The point is often linked quite explicitly to relativistic themes. Thus Ruth Benedict tells us that “no man sees the world with pristine eyes” (1934, p. 2), while Edward Sapir urges that "even comparatively simple acts of perception are very much more at the mercy of the social patterns called words than we might suppose" (1929, p. 210). And here is Whorf:

We dissect nature along lines laid down by our native languages.
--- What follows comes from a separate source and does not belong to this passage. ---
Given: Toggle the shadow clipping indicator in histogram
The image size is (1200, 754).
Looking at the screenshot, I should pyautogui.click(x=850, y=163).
The categories and types that we isolate from the world of phenomena we do not find there because they stare every observer in the face; on the contrary, the world is presented in a kaleidoscopic flux of impressions which has to be organized by our minds …We cut nature up and organize it into concepts, and ascribe significance…. We are thus introduced to a new principle of relativity, which holds that all observers are not led by the same physical evidence to the same picture of the universe (1956, pp. 213-14]).
The anthropologist John Beattie tells us it is an “epistemological commonplace” that
people see what they expect to see, and that the categories of their perception are largely if not wholly determined by their social and cultural background. So members of different cultures may see the world they live in very differently. And it is not just a matter of reaching different conclusions about the world from the same evidence; the very evidence which is given to them as members of different cultures may be different (1966, p. 75).
Here is Nelson Goodman:
Perception depends heavily on conceptual schemata. “There is no innocent eye.” The raw material of vision cannot be extracted from the finished product. Our schemata may change and evolve, be revised or replaced, be suggested or informed, by factors of all kinds; but without some schema there is no perception (1972, p. 142).
The influence of concepts and beliefs on perception was also cornerstone of the new philosophy of science that emerged in the 1960s. In a typical passage Thomas Kuhn tells that various visual illusions (of the sort described above) suggests that
…something like a paradigm is prerequisite to perception itself. What a man sees depends both upon what he looks at and also upon what his previous visual-conceptual experience has taught him to see (1970b, p. 113).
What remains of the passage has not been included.